_Testo fornito_:

####################

Articolo pubblicato su “Comune Notizie” nn. 12-13, ottobre 1994 – marzo 1995
Nel corso dei secoli il porto di Livorno ha subìto trasformazioni radicali dovute ai singoli periodi storici e alle congiunture economiche internazionali che indubbiamente incidevano sui traffici e sul sistema di collegamento marittimo di cui lo scalo era uno dei punti di riferimento. L’evoluzione del porto può essere delineata facendo riferimento alle leggi e agli ordinamenti di volta in volta emanati dall’autorità competente per la gestione dell’approdo marittimo. Si tratta di documenti antichi contenuti negli archivi pubblici di Livorno o pubblicati su opere relative alla storia del porto, dal nascere della città fino al periodo dell’unificazione.
Istruzioni granducali per il servizio del “Guardiano del porto” (1559)
Uno dei primi regolamenti di basilare importanza nella gestione del porto labronico fu emanato nel 1559. Lo scalo livornese stava sempre più espandendosi con i traffici che registravano aumenti considerevoli. Le autorità granducali decisero quindi di emanare una serie di istruzioni per quello che allora veniva definito il “Guardiano del porto”. In tale documento, conservato presso l’Archivio di Stato di Livorno nel repertorio della Sanità, una delle prime cose da rilevare è la diretta dipendenza del Guardiano dal Governatore della città e dal Provveditore della Dogana che avevano potere decisionale in materia portuale, marittima e sanitaria nonché nell’ambito del buon ordine dei moli e delle banchine.
Nelle istruzioni granducali del 1559 uno dei principali compiti del Guardiano era quello legato al pagamento di tutti gli ancoraggi delle navi, barche, pescherecci e ogni altro tipo di “legno” in sosta nel porto. Il Guardiano doveva inoltre controllare che le navi e le barche non zavorrassero e pulissero le stive all’interno della darsena, gettando materiale in acqua. All’arrivo delle imbarcazioni provenienti da altri Paesi il Guardiano provvedeva ad accoglierle al largo e tenendosi a distanza di sicurezza doveva informarsi sul nome della nave, sul nome del capitano o padrone, sul numero dei marinai e passeggeri a bordo. Di primaria importanza era poi il controllo di “buona sanità” per appurare eventuali stati infettivi e malattie dell’equipaggio. Nel caso si sospettassero contagi, il Guardiano ritirava la patente di sanità e la portava in dogana dal Provveditore che aggiornava le pratiche e decideva gli ulteriori controlli da compiere.

####################

_Dati da elaborare_:
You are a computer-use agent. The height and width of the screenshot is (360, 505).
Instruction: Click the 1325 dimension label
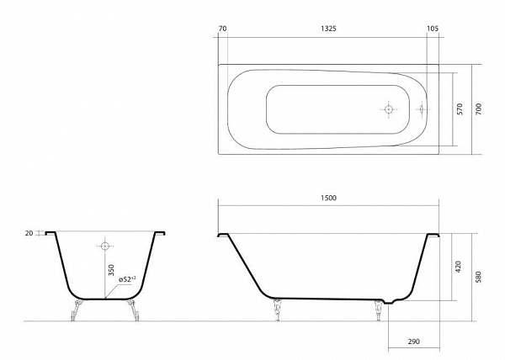tap(328, 29)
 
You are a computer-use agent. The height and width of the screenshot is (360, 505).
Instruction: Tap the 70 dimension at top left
tap(222, 29)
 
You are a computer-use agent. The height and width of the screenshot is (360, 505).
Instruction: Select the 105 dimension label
tap(433, 29)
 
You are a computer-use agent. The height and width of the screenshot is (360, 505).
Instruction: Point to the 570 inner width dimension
tap(460, 109)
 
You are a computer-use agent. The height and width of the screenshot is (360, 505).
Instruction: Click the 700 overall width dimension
tap(479, 109)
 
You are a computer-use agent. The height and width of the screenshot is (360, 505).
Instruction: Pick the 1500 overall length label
tap(328, 198)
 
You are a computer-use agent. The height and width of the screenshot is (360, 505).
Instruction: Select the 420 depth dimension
tap(459, 267)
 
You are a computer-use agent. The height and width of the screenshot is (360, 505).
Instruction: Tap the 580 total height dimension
tap(478, 277)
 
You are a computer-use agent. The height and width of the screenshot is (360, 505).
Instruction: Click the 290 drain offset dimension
tap(413, 341)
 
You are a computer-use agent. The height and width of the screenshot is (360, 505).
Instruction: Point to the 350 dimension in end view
tap(111, 270)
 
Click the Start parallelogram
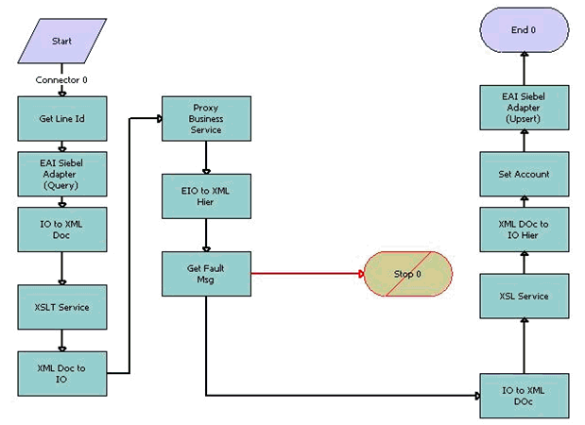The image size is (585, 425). [61, 42]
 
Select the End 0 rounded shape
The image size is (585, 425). [524, 29]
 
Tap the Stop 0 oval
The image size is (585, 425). [408, 274]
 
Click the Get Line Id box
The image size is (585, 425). [62, 118]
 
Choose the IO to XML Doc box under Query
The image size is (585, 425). [62, 229]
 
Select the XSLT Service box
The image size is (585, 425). [62, 307]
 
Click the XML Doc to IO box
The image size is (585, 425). [62, 372]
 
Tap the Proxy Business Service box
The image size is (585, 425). [206, 118]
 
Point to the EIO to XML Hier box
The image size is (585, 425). [206, 196]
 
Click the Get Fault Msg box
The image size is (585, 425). [206, 273]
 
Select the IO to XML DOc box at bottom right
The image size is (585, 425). [524, 395]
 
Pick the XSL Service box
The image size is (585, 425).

####################

_Compiti richiesti_:
1. Duplica i record dall'inizio fino alla riga che contiene "tap(222, 29)", includendo entrambe le estremità, e lascia fuori le immagini.
2. Prosegui il testo sul porto di Livorno dal punto in cui si ferma.
Il testo sul porto di Livorno e i record sono materiali distinti.

_Risultati in ordine_:
1.
You are a computer-use agent. The height and width of the screenshot is (360, 505).
Instruction: Click the 1325 dimension label
tap(328, 29)
 
You are a computer-use agent. The height and width of the screenshot is (360, 505).
Instruction: Tap the 70 dimension at top left
tap(222, 29)

2.
Quando non doveva uscire per effettuare i servizi che abbiamo finora indicato, il Guardiano non doveva mai abbandonare la guardia della Bocca e lì era tenuto ad assistere i vascelli e le barche in transito, annotando sul proprio registro i vari movimenti portuali.
La parte finale delle istruzioni granducali riguardava le regole di disciplina da applicare negli uffici della Bocca del porto, da dove il Guardiano non doveva assentarsi se non sostituito e dove non poteva alloggiare nessuno se non le guardie pagate dalla dogana. Il Guardiano e i suoi uomini non potevano ricevere presenti di alcuna sorta e avevano l’obbligo di tenere comportamento corretto anche fuori dall’ambito del lavoro.
In questo regolamento granducale riguardante l’attività del Guardiano del porto si possono quindi ritrovare i primi tentativi di coordinare il controllo e il lavoro all’interno dello scalo marittimo livornese. Il potere era indubbiamente gestito dall’autorità politica e di governo locale, con il Guardiano semplice esecutore di ordini. Un ruolo questo che comincerà a modificarsi, nel senso di un sempre più crescente potere decisionale e indipendenza a partire dalla fine del XVII secolo, momento in cui nasce la figura del Capitano del Porto.
“Ordini per il regolamento delle Cose di Mare” (1693)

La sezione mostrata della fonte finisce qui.